The detailed (final) rule look like:
.articleContent .module .text p {
font-size: 16px;
line-height: 18px;
}
Can I write then:
GM_addStyle("articleContent .module .text p { font-size: 16px; line-
height: 18px; }");
Ben
I notice I typed the important keyword wrong:
GM_addStyle("body{font-size:16px !important;}");
there should be no semicolon
http://webdesign.about.com/od/css/f/blcssfaqimportn.htm
That statement is incorrect. Read about "specificity" in CSS:
http://www.w3.org/TR/CSS2/cascade.html#specificity
(The "!important" keyword is just the highest specificity single
element. Except for being in the style attribute, rather than in a
sheet. Order is the lowest contributing element to specificity.)

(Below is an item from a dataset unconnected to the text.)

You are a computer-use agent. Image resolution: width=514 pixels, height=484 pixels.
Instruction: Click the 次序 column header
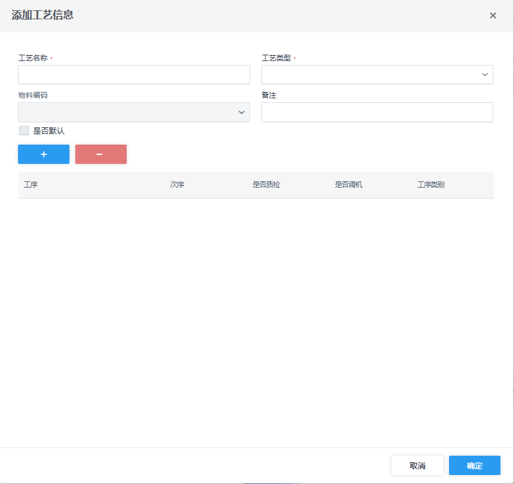click(x=178, y=184)
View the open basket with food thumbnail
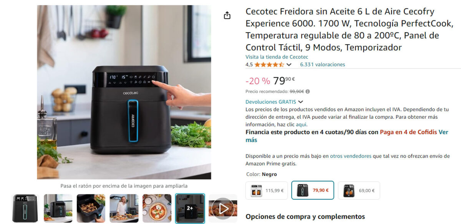Viewport: 461px width, 224px height. (91, 209)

> I notice I typed the important keyword wrong ... there should be no
semicolon
That also isn't strictly true. There definitely _should_ be, if there's
another declaration. With only one it's optional, but "should be no" is
going too far in my book.
GM_addStyle("body{font-size: 16px; !important;}");
for whatever reason even though I removed it in my reply, it still
shown on my screen as quoted text.
My incorrect statement, what I meant to say that the same exact
selector appended later will over-ride any rules that were defined by
that selector earlier.
It doesn't append rules so much as it appends selectors (that may
contain rules which may over-ride previous rules defined by that
selector).
Calling the selector and containing statements a rule seems all too
common, but strictly incorrect.
And Thank You for the link about specificity! Very interesting to
have a definitive knowledge other than trial and error. It makes
perfect sense given what I've experienced.
Yes.
> My incorrect statement, what I meant to say that the same exact
> selector appended later will over-ride any rules that were defined by
> that selector earlier.
That is correct.
> And Thank You for the link about specificity! Very interesting to
> have a definitive knowledge other than trial and error. It makes
> perfect sense given what I've experienced.
Yeah, my mind was a little blown the first time I learned that too.
Obvious in hindsight but mysterious until you know that detail.